Problem statement: Your task is to restate exactly the lines from the one holding "Multi Boy na: Iljušin" to the end of the entries below, inclusive.
(Data in this exercise Opens)
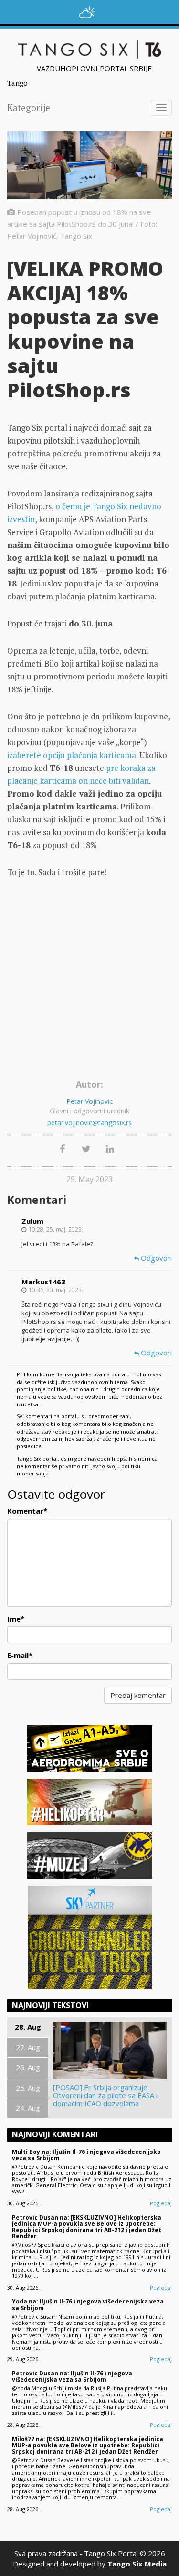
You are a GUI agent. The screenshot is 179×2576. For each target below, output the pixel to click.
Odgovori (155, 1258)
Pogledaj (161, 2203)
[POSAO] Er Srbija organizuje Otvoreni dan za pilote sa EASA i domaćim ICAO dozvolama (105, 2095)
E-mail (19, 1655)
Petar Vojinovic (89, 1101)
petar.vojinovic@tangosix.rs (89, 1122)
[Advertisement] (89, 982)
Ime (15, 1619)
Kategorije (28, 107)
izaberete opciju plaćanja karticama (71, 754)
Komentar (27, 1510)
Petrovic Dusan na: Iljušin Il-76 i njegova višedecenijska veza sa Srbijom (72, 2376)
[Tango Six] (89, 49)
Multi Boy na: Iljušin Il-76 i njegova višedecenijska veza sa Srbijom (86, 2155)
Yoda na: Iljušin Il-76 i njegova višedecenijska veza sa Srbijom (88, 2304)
(Data in this exercise Closes)
Reply to the exercise:
Multi Boy na: Iljušin Il-76 i njegova višedecenijska veza sa Srbijom (86, 2155)
Yoda na: Iljušin Il-76 i njegova višedecenijska veza sa Srbijom (88, 2304)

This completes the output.